To some extent, metro mayors have a strong amount of influence, but they are restricted in their power. They still rely on government funding, so even though more of the decision-making power may be in their hands, the actual means to do it is still restricted if the funds aren't there. Whilst we are seeing powerful influences from the likes of Andy Burnham for example, clearly more power is needed for metro mayors to enact changes and help the initiative.

What needs to be done to help the North recover from the Covid-19 outbreak?

A stronger Northern workforce is the key to economic recuperation, and the only way to do this is building engagement in the workplace. We seem to have seen a cohort of people who became 'lost' during the pandemic; the over 50s who took early retirement, those affected by Long Covid, those who lost their jobs or changed careers entirely, or those who suffered with their mental health due to increased isolation. As a result, we have seen a lack of available talent for recruitment which has had an impact on a whole range of sectors. This has caused higher rates of unemployment, but at the same time, some of the biggest recruitment challenges we've seen in recent years.

On top of this, the new way of working during the pandemic exposed us all to the flexibility of work, and how beneficial a hybrid way of working is. We've seen an attitude shift amongst employees, as now people don't want to be, or need to be working long hours. The pandemic showed us all that you can have a better work-life balance now through flexible working arrangements. The priority now is for employers to utilise what we learned during the pandemic to create retention schemes and offer other perks to get people back into the workplace.

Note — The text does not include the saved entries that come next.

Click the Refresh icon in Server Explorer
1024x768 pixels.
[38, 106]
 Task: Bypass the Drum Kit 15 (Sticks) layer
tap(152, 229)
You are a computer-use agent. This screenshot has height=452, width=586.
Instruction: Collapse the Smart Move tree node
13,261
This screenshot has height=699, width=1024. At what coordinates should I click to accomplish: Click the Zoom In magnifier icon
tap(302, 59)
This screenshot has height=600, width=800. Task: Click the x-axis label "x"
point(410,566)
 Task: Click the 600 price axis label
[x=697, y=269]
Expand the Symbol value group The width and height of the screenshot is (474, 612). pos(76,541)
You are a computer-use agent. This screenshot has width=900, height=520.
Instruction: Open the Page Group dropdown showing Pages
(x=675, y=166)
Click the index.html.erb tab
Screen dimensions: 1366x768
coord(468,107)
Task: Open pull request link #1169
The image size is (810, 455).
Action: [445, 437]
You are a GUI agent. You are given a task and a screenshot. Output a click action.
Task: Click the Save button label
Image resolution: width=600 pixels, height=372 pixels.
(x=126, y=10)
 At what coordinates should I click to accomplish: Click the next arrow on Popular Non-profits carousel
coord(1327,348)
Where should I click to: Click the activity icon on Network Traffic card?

What is the single main issue you would like to see dominate the Northern Powerhouse agenda?

For me, it has to be improved transport infrastructure between the city centres and surrounding towns. In London, the tube network is excellent: it's frequent, fast, and spans across the whole of London and beyond. This allows increased connectivity for those who live in smaller towns to commute into the city and, in turn, spread this wealth to smaller communities. Yet, here in Wigan for example, public transport into Manchester can be challenging. While the Metrolink is good for some, the northwest of Greater Manchester such as Bolton, Wigan and Leigh doesn't have access to this. A reliance on trains is also not always a viable option given the frequent rail strikes we are seeing at the moment.

Is there enough collaboration between towns and cities across the North?

It seems to me that there is a lot of focus on cities, but less on spreading the benefits across towns. I would like to think there are regular meetings held between metro mayors and their respective towns to make sure everyone's voices are heard. Ultimately, whilst collaboration is key, I'm unsure how much of this does occur.

How would the success of the Northern Powerhouse agenda benefit your business?

The success of the Northern Powerhouse agenda would greatly benefit JS as an accountancy firm as it creates more opportunities for us in terms of onboarding new businesses who we can support. Through the creation of new business in the region, it would provide JS with more scope and need to manage their affairs. Working with owner-managed businesses and startups is particularly important for us at JS because it allows us to enrol on the client's journey with them from the very start. From building this foundational relationship, we maintain the client for the lifespan of the business.  

In terms of the development of other small businesses across the region, they can, and often do outgrow their accountants. That's where JS can come in and take the opportunity to acquire new, high-growth clients. This is all driven by the growth and strength in the Northern economy. Ultimately, the better the economy, the more need for accountancy firms like JS.